*What to produce*.
Copy out all of the entries, keeping every word the same.

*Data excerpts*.
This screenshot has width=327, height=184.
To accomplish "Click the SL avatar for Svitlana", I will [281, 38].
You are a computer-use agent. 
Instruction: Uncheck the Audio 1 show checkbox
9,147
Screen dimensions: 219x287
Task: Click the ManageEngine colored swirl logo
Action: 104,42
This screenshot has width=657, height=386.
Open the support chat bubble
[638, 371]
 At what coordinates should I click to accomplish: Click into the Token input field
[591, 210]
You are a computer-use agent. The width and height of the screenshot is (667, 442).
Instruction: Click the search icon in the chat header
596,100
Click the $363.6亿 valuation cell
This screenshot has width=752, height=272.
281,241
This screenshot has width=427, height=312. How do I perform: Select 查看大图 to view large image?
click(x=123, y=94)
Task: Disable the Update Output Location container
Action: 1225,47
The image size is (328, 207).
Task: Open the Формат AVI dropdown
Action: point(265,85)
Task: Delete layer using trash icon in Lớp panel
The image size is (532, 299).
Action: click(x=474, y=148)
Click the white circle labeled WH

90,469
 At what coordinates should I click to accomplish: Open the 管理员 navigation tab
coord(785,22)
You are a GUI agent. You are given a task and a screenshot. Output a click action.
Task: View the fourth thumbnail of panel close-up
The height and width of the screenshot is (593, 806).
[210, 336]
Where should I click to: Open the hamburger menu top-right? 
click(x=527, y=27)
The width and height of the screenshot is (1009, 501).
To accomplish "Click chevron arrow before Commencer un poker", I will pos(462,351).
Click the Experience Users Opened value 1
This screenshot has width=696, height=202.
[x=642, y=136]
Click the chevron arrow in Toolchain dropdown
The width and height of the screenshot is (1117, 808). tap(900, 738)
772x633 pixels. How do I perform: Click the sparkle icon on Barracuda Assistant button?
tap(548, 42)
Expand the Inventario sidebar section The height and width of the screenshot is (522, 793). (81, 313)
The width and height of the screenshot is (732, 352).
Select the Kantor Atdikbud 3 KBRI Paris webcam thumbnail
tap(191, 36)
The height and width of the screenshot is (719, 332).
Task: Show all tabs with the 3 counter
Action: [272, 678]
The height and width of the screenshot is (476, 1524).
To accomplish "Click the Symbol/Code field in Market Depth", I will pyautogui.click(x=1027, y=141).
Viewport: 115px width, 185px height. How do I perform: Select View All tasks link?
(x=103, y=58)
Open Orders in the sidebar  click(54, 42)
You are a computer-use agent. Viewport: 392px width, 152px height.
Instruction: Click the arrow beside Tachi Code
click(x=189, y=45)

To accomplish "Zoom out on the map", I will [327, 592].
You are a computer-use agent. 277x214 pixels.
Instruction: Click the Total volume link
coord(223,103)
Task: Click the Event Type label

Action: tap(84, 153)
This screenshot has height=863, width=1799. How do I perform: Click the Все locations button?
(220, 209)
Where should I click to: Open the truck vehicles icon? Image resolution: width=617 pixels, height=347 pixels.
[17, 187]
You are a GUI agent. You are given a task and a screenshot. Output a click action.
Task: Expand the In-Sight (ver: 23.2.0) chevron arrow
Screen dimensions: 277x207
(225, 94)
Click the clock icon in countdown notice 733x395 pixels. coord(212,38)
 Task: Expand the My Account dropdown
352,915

*Result of the task*.
This screenshot has width=327, height=184.
To accomplish "Click the SL avatar for Svitlana", I will [281, 38].
You are a computer-use agent. 
Instruction: Uncheck the Audio 1 show checkbox
9,147
Screen dimensions: 219x287
Task: Click the ManageEngine colored swirl logo
Action: 104,42
This screenshot has width=657, height=386.
Open the support chat bubble
[638, 371]
 At what coordinates should I click to accomplish: Click into the Token input field
[591, 210]
You are a computer-use agent. The width and height of the screenshot is (667, 442).
Instruction: Click the search icon in the chat header
596,100
Click the $363.6亿 valuation cell
This screenshot has width=752, height=272.
281,241
This screenshot has width=427, height=312. How do I perform: Select 查看大图 to view large image?
click(x=123, y=94)
Task: Disable the Update Output Location container
Action: 1225,47
The image size is (328, 207).
Task: Open the Формат AVI dropdown
Action: point(265,85)
Task: Delete layer using trash icon in Lớp panel
The image size is (532, 299).
Action: click(x=474, y=148)
Click the white circle labeled WH

90,469
 At what coordinates should I click to accomplish: Open the 管理员 navigation tab
coord(785,22)
You are a GUI agent. You are given a task and a screenshot. Output a click action.
Task: View the fourth thumbnail of panel close-up
The height and width of the screenshot is (593, 806).
[210, 336]
Where should I click to: Open the hamburger menu top-right? 
click(x=527, y=27)
The width and height of the screenshot is (1009, 501).
To accomplish "Click chevron arrow before Commencer un poker", I will pos(462,351).
Click the Experience Users Opened value 1
This screenshot has width=696, height=202.
[x=642, y=136]
Click the chevron arrow in Toolchain dropdown
The width and height of the screenshot is (1117, 808). tap(900, 738)
772x633 pixels. How do I perform: Click the sparkle icon on Barracuda Assistant button?
tap(548, 42)
Expand the Inventario sidebar section The height and width of the screenshot is (522, 793). (81, 313)
The width and height of the screenshot is (732, 352).
Select the Kantor Atdikbud 3 KBRI Paris webcam thumbnail
tap(191, 36)
The height and width of the screenshot is (719, 332).
Task: Show all tabs with the 3 counter
Action: [272, 678]
The height and width of the screenshot is (476, 1524).
To accomplish "Click the Symbol/Code field in Market Depth", I will pyautogui.click(x=1027, y=141).
Viewport: 115px width, 185px height. How do I perform: Select View All tasks link?
(x=103, y=58)
Open Orders in the sidebar  click(54, 42)
You are a computer-use agent. Viewport: 392px width, 152px height.
Instruction: Click the arrow beside Tachi Code
click(x=189, y=45)

To accomplish "Zoom out on the map", I will [327, 592].
You are a computer-use agent. 277x214 pixels.
Instruction: Click the Total volume link
coord(223,103)
Task: Click the Event Type label

Action: tap(84, 153)
This screenshot has height=863, width=1799. How do I perform: Click the Все locations button?
(220, 209)
Where should I click to: Open the truck vehicles icon? Image resolution: width=617 pixels, height=347 pixels.
[17, 187]
You are a GUI agent. You are given a task and a screenshot. Output a click action.
Task: Expand the In-Sight (ver: 23.2.0) chevron arrow
Screen dimensions: 277x207
(225, 94)
Click the clock icon in countdown notice 733x395 pixels. coord(212,38)
 Task: Expand the My Account dropdown
352,915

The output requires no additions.